With this theme in mind, the characters spend the final act of the movie desperately trying to survive the coming advance of life/nature, specifically the raptors hunting them. The central question is whether they can use their human ingenuity and tools to stop this advancement, and the answer is no. No matter what they do (using a gun, locking the door, escaping through the vent, etc.), the raptors still continue to surround them. It’s all over. That’s when the T-rex comes in, causing the raptors to fight the T-rex, allowing the main cast of characters to escape.  

This moment demonstrates the movie’s central theme about nature. Can they use their ingenuity, skills, and technology as humans to survive against nature’s ascension? No, they are ultimately subject to the whims of nature for their very survival. This conclusion to the fight illustrates the final dominance of nature over humanity. The sudden lucky break the T-Rex presents still reinforces this theme. Their only hope for survival lies in a lucky break presented by nature that they must take advantage of, and they do, using it to flee. Just like every other species, their only hope for survival lies in taking advantage of a lucky break. 

This differs from regular deux machinas. A typical deux machina is a problem because it undermines the story’s themes by providing lucky coincidences or some overly powerful saving character, technology, or other entity as the reason the characters succeed. Did love save the day, or the grit of persevering, or whatever other central theme the story is based on? No, it was the divine superhero who showed up out of nowhere and fixed the problem. Whether the T-Rex came or not, they are completely subject to nature in that final moment. Thus, surviving based on a lucky draw from nature only reinforces that theme. 

The deux machina in the next scene is the bigger problem, since it undermines the theme: the wealthy billionaire somehow arrives outside, with no dinosaurs around, ready with a helicopter to whisk them away to safety. (And for that matter, if he was out there in a car, why didn’t the T-Rex eat him and Malcom in an open convertible before coming into the building? They were easier prey presumably right where the T-Rex was right before.)

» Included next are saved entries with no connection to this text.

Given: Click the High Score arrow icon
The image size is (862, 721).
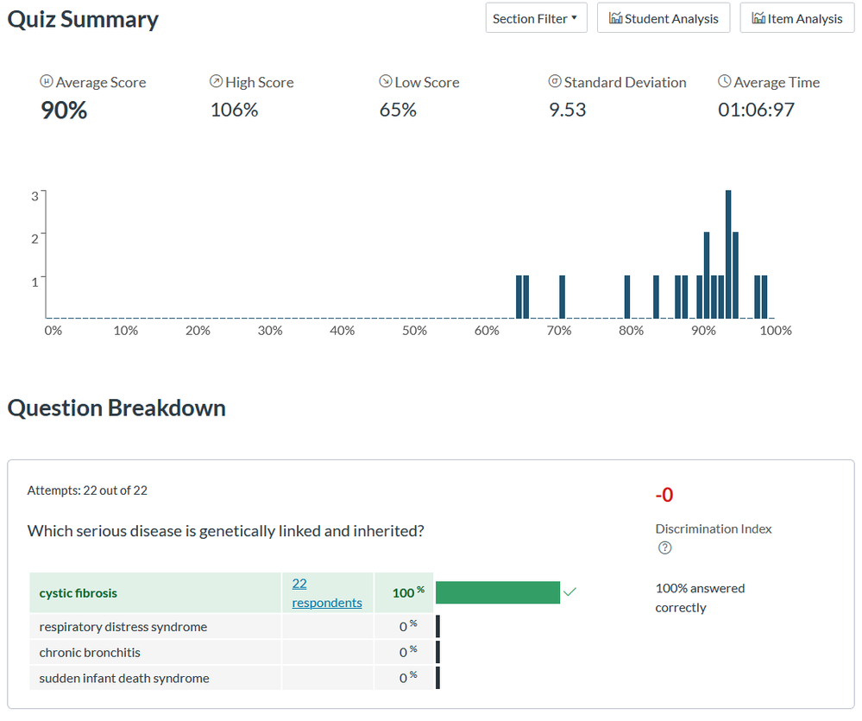Looking at the screenshot, I should click(216, 82).
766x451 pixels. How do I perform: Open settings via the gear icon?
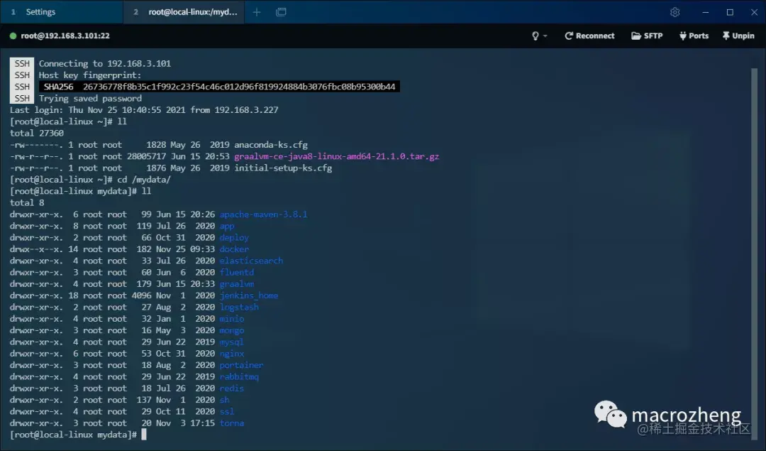(x=675, y=12)
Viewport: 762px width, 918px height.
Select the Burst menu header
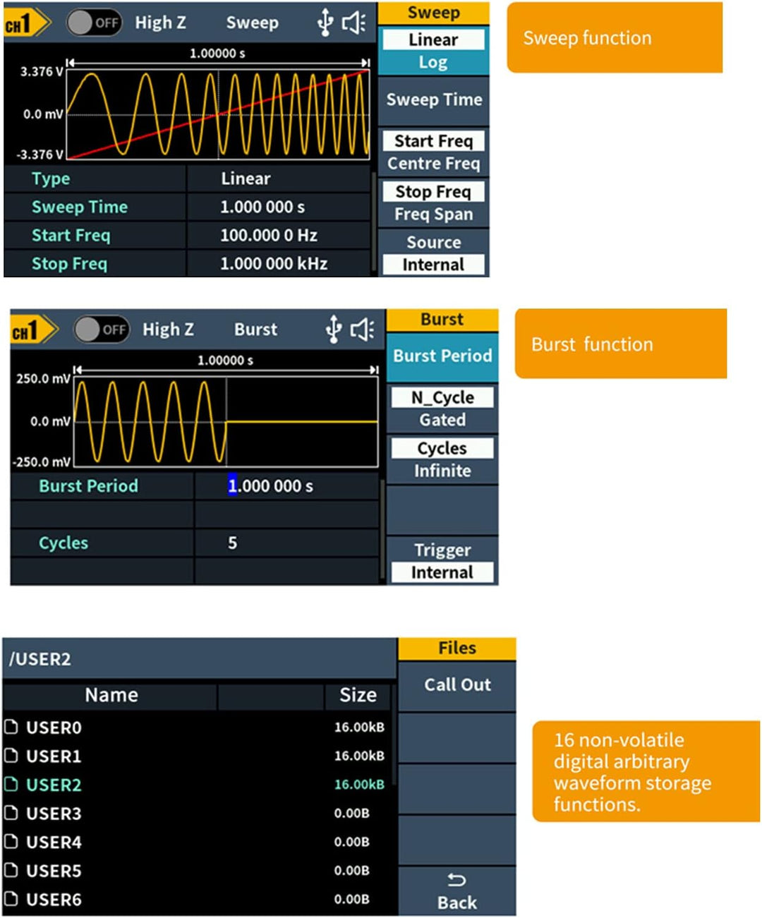coord(442,319)
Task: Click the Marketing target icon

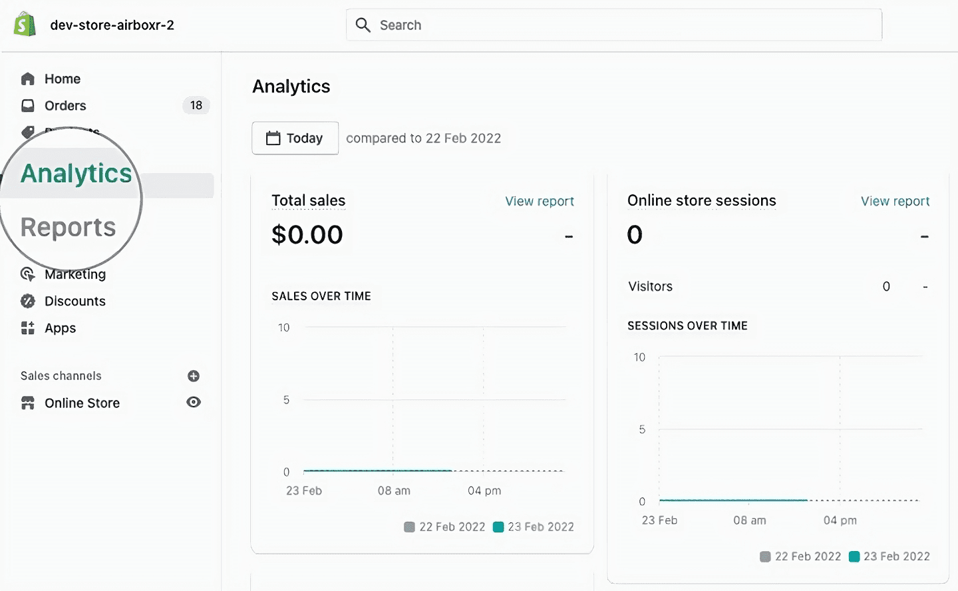Action: 28,274

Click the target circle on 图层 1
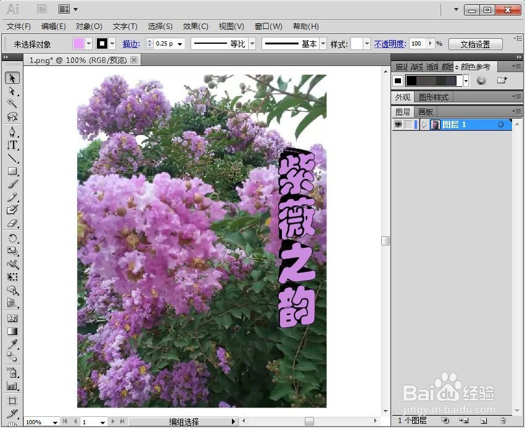click(x=502, y=125)
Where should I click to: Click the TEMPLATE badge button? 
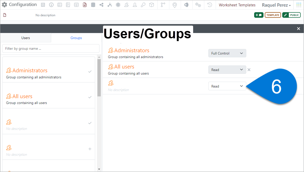coord(273,15)

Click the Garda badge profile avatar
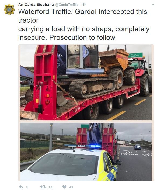coord(9,9)
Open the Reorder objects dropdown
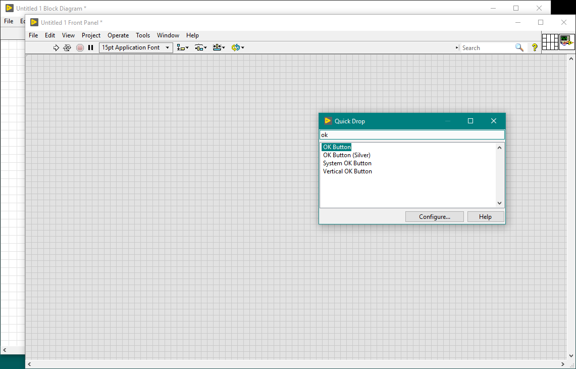Viewport: 576px width, 369px height. point(237,48)
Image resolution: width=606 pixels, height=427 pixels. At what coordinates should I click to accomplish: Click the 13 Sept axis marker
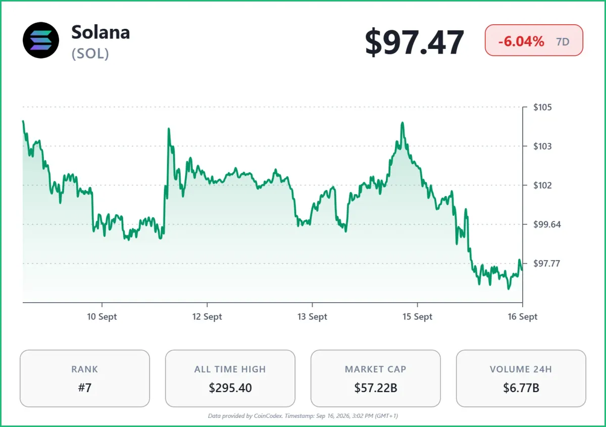coord(312,317)
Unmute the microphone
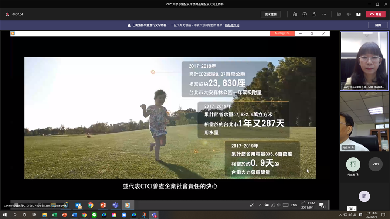This screenshot has width=390, height=219. pos(349,14)
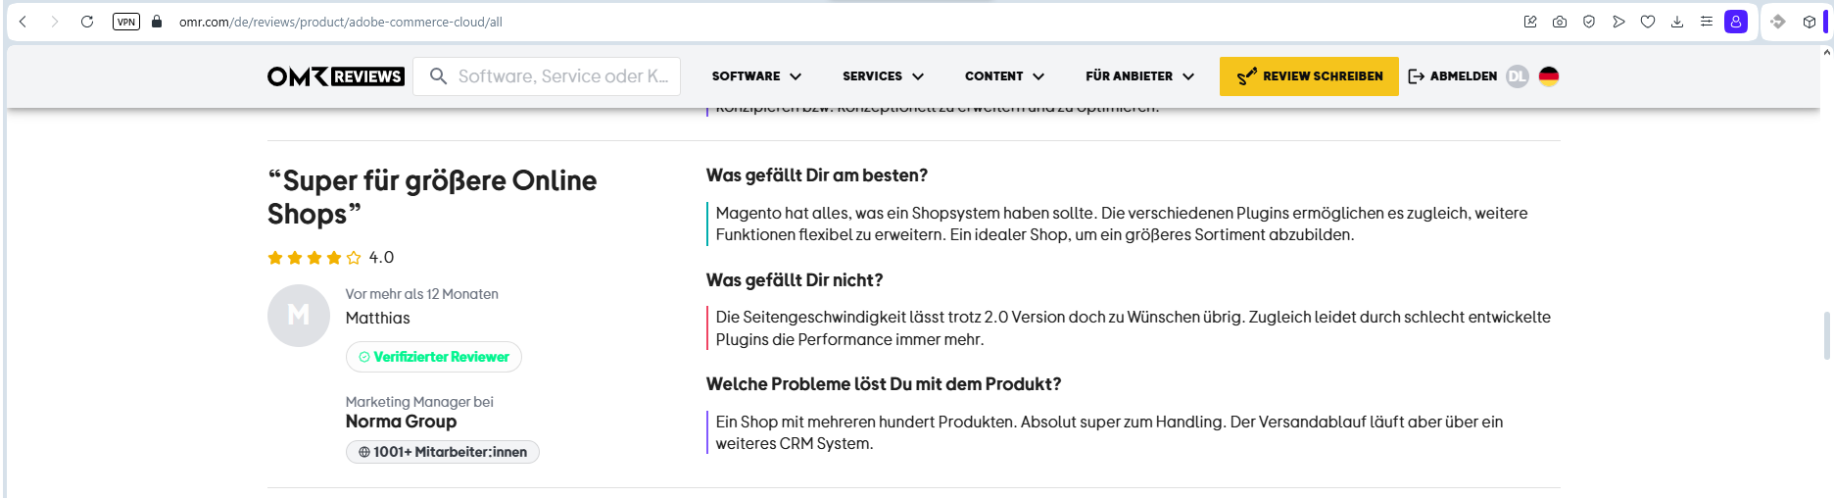The width and height of the screenshot is (1834, 498).
Task: Click the OMR Reviews logo
Action: pos(335,76)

The implication of the theme of being subject to the whims of nature is that sure, they survived a few more moments, but they are forever trapped by this new emerging world. The dinosaurs are taking over the island, and outside there are endless more threats for them, whether that be other raptors or some other threat. The best they can hope for are lucky breaks, but you can’t expect that each time. But instead, the billionaire arrives and  magically whisks away to the safe human world far away from this nightmare. 

This gets to the heart of the tension as to what genre this movie is. In the US, people often categorize Jurassic Park as an action movie, and action as a genre tends to run counter to fatalistic themes. Action movies, at their core, center on how humans can develop and use their skills to surmount improbable odds and achieve success. This makes them inherently achievement-oriented, with viewers expecting the main characters to use their grit and skills to win the day. Hence, in such movies, a coincidence or lucky break being what causes success undermines the key theme of action as a genre and hence a deux machina. 

Although officially classified as an action movie, Jurassic Park opposes this common theme of action movies. I would categorize it a horror film, which tend to explore how death is all around us. In the movie, in addition to being awe-inspiring, the natural world produces death. In these movies, survival is the key, but using one’s skills to achieve survival is always how characters survive depending on the film’s themes. 

This reflects one of the major tensions in the movie. It wants to show how we should both marvel and fear nature, but it also wants to give regular people good clean fun. Obviously, it would not be as graphic as some horror films can be given that it was intended to be a family film. That’s fine, but horror films can still explore fatalistic themes in a child-friendly way (just look at the number of horror stories written for children). 

Instead, though, we see the characters whisked off to safety. They wanted viewers to both feel the horror that the characters are now victims of the new natural world they accidentally unleashed but still receive the action-movie catharsis of seeing characters survive this apocalypse and literally fly into the sunset. These contradict each other and make the viewer feel cheated. 

Most viewers blame the T-Rex as the source because they expect the characters will come up with a way to get out of their mess like a typical action hero. But if after the T-Rex accidently saves them, the group were still trapped in this hostile world instead of having the cavalry arrive to pick them up, viewers’ expectations based on action films would be firmly pulled out from underneath them, and they would have to confront the key theme that they are really subject to the whims of nature. 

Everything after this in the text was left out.